第一条 主査は、常に広い智識、見識を学べ。
時には、専門外の智識、見識がきわめて有効なことがある。専門といっても要するに井戸の中の蛙に過ぎない。専門外の専門があると、別の見方で問題を見直すことができる。
第二条 主査は、自分自身の方策を持つべし。
白紙で方策なしで「頑張ってくれ、宜しく頼む」では、人はついてこない。しかし、始めから出しすぎて相手に考える余地と楽しみを与えず、固い形で「俺の言う通りにやれ」でもいけない。少しずつ暗示を与えて、いつの間にか皆がなびいている形がよい。
第三条 主査は、大きく、かつ良い調査の網を張れ。
特に初期Surveyの段階でいかなる網を張るか。その方向と規模が将来の運命を決することがある。

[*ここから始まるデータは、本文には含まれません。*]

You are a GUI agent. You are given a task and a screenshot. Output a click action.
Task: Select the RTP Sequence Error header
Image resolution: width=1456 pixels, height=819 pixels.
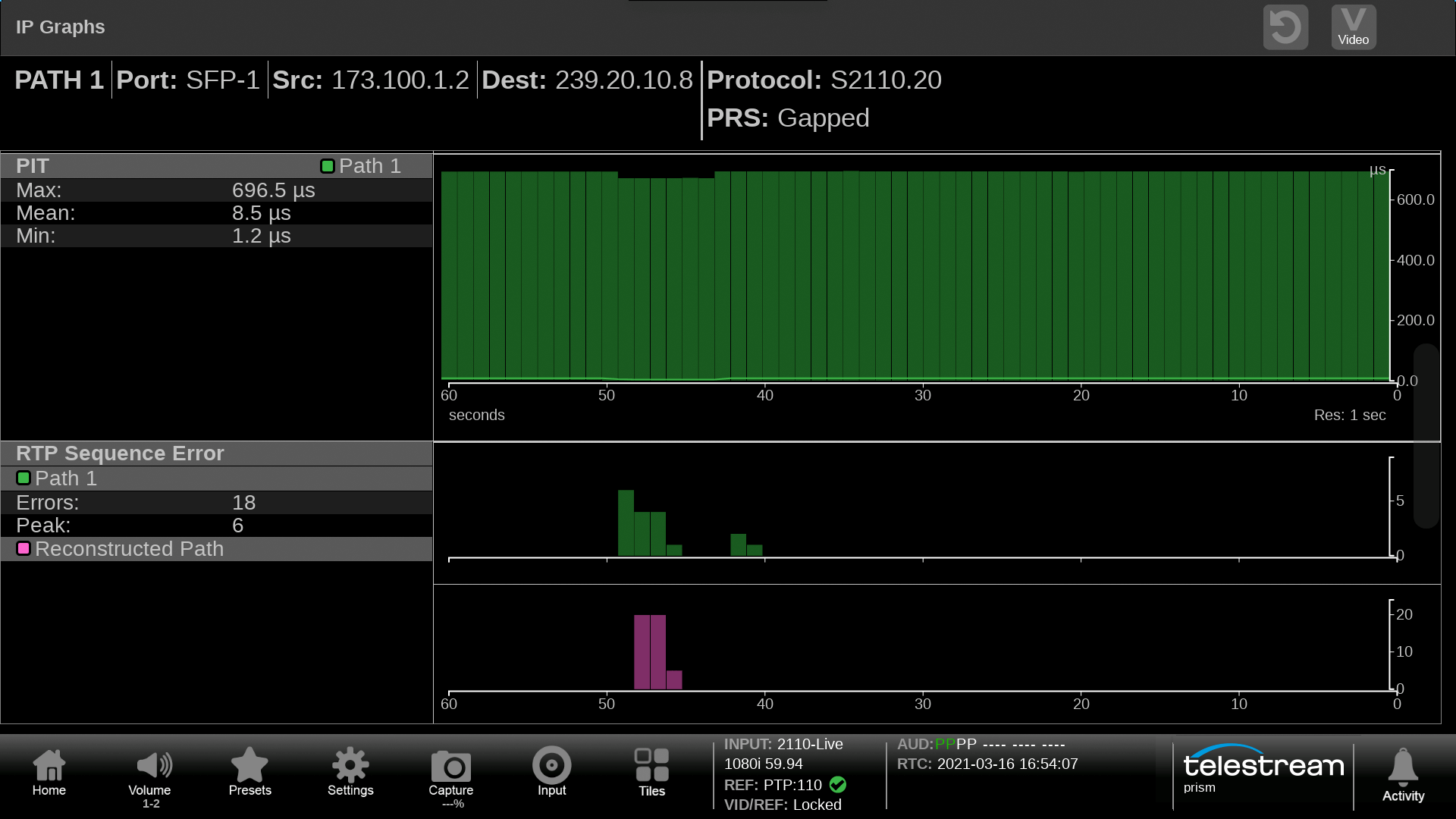[120, 453]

第四条 主査は、良い結果を得るためには全知全能を傾注せよ。
5000時間級のビッグ・プロジェクトにいかにして自分の総合能力を集中し、配分するか。真剣さが体ににじみ出るようになると人はおのずからついてくる。体を張れ。始めから逃げ場を探してはならぬ。
第五条 主査は、物事を繰り返すことを面倒がってはならぬ。
自分がやっていること、考えていることが果たしてよいかどうかを毎日反省せよ。上司に向かって自分の主張を何回も繰り返せ。協力者に自分の意図を周知徹底させるためには少なくとも5回は同じことを繰り返すつもりでいよ。
第六条 主査は、自分に対して自信(信念)を持つべし。
ふらついてはならぬ。少なくとも顔色、態度に出してはならぬ。困った時には必ず妙案が出てくるものである(頑固ではいけないが)。
第七条 主査は、物事の責任を他人のせいにしてはならぬ。
体制を変えてまでしても、良い結果を得る責任がある。ただし、他部署に対しては命令権はない。あるのは説得力だけである。しかし、もしそれが真実ならば、無限の威力を持っていることを知れ。他人のせいにして、言い訳を言ってはならない。
第八条 主査と主査付き(補佐役)は、同一人格であらねばならぬ。
主査は単なる管理者ではない。Engineeringに上下があってはならない。本質的なことで権限委譲してはならぬ。仕事に隔壁をつくってはならぬ。主査は主査付きを「仕事のやり方」について、叱ってもよいが「仕事の結果」について、叱ってはならない。叱りたい時は自分を叱れ。
第九条 主査は、要領よく立ち回ってはならない。
〝顔〟を使ったり、〝裏口〟でこそこそやったり〝職制〟によって強引に問題解決を図ったりすることは永続きしない。後でぼろが出る。
第一〇条 主査に必要な特性
1 智識(点在している)、技術力(それを組み立て進展させる力)、経験(上限、下限の経験により適正なレベルを設定する能力)
2 洞察力、判断力(可能性の)、決断力
3 度量、Scaleが大きいこと──経験と実績(良否共に)と自信より生まれる。
4 感情的でないこと、冷静であること──時には自分を殺して我慢しなければならない(怒ったら負け)。
5 活力、ねばり(Total Energy)
6 集中力(Power)
7 統率力(Team内)──相手を自分の方向になびかせること。
8 表現力、説得力──特に、部外者・上司に対して。口ではない、人格。
9 柔軟性(Optionを持て)──ギリギリの時にはメンツにこだわらずに転身が必要な時がある。そのTimingが問題。
10 無欲という欲──人のやったことを自分に。偉くなろうでなくて、よい仕事をしよう。要するに総合能力が必要。